Graham Clark, Music Features Writer

Surrounded By Time - Tom Jones Live

Credit Cuffe and Taylor/The Piece Hall Trust
Credit Cuffe and Taylor/The Piece Hall Trust
On a balmy summer evening music legend Tom Jones brought the curtain down on a record-breaking Live At The Piece Hall 2022 – with organisers already pledging next year’s event will be even bigger.

Close to 60,000 people attended this summer’s sensational series of headline shows as some of the biggest names in music took to the stage at the historic Halifax venue over 12 stunning nights, ranging from the disco hits of Nile Rodgers and Chic, the pop of Duran Duran to newcomers on the music scene such as Tom Grennan.

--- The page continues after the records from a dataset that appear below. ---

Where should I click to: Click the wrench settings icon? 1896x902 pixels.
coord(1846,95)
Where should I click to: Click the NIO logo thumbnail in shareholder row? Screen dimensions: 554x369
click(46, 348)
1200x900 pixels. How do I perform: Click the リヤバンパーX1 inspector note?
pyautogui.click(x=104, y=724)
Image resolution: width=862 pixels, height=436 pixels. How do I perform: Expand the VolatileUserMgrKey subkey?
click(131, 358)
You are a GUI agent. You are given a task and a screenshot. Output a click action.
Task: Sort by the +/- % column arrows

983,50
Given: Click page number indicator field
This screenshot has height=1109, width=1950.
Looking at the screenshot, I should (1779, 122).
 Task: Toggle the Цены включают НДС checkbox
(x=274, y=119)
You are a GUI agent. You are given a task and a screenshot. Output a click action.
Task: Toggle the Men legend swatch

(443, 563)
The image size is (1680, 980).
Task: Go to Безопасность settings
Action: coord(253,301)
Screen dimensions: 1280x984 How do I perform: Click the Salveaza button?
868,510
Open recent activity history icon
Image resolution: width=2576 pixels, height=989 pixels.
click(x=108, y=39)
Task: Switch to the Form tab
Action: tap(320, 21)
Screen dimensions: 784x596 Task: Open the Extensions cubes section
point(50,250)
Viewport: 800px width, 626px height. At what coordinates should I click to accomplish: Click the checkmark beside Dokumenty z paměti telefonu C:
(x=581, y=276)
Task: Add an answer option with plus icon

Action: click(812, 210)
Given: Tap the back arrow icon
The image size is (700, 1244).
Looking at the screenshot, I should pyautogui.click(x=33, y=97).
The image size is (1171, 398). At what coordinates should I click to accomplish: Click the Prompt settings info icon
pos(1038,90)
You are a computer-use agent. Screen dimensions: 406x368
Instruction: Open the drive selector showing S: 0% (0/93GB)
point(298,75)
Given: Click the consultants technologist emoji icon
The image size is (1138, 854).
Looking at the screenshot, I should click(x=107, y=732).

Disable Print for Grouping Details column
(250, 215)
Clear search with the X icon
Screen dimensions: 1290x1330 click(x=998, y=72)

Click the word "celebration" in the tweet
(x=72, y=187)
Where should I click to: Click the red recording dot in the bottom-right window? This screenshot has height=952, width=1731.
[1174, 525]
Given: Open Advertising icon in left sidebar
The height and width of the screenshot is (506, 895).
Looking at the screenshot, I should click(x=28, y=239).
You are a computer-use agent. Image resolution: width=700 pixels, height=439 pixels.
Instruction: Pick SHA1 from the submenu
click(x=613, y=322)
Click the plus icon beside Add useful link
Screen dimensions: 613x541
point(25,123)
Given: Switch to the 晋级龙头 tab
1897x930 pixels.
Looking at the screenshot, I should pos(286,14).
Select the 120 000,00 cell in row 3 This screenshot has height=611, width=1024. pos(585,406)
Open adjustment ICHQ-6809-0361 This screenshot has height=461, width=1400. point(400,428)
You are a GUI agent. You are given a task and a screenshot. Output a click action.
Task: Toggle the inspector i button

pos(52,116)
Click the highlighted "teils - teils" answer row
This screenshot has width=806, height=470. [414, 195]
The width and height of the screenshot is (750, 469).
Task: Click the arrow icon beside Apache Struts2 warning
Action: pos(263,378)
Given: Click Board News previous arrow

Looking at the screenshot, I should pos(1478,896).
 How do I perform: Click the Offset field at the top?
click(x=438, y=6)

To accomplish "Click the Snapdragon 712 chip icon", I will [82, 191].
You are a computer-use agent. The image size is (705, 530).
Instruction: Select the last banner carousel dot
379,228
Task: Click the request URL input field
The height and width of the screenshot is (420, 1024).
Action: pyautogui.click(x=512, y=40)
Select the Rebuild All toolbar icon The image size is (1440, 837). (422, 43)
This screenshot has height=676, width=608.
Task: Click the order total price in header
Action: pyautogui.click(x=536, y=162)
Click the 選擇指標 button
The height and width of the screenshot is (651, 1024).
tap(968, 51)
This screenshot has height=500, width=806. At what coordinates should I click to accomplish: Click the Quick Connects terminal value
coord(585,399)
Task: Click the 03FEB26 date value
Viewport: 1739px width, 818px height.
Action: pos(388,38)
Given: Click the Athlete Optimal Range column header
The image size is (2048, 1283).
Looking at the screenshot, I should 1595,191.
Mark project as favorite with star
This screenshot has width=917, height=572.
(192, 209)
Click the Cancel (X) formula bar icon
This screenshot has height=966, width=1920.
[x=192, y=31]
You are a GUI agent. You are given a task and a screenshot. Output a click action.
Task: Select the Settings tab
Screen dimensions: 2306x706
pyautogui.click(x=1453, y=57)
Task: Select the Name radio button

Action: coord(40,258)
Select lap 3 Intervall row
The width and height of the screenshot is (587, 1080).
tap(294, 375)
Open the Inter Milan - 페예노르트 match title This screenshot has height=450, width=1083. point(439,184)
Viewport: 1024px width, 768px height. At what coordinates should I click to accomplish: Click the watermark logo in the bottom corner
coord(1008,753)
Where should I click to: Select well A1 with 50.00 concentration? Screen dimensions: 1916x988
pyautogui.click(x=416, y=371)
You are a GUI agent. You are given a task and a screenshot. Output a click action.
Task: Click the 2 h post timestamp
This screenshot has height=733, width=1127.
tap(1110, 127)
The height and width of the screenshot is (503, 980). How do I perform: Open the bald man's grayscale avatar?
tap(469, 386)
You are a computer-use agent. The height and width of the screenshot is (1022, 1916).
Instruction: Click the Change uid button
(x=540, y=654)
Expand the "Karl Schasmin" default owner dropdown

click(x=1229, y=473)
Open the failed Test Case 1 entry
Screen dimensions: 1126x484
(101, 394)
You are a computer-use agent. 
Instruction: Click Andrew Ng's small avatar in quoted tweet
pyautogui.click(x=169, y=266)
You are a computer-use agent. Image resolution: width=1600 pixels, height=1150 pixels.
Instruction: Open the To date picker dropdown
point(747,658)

Live At The Piece Hall co-promoters The Piece Hall Trust and Cuffe and Taylor are certainly not resting on their laurels as they look to expand the event in 2023 amid a “real buzz” about the venue within the music industry.

With many of the shows selling out, the gig series smashed the box office records. The shows also delivered a multi-million pound boost for the local economy with many of the thousands of concert goers visiting from outside Yorkshire

Credit Cuffe and Taylor/The Piece Hall Trust
Credit Cuffe and Taylor/The Piece Hall Trust
The fans who attended Sir Tom’s concert ranged from the ones who had followed Jones from the start of his career to those who were not even born when the Welsh singer first graced the charts.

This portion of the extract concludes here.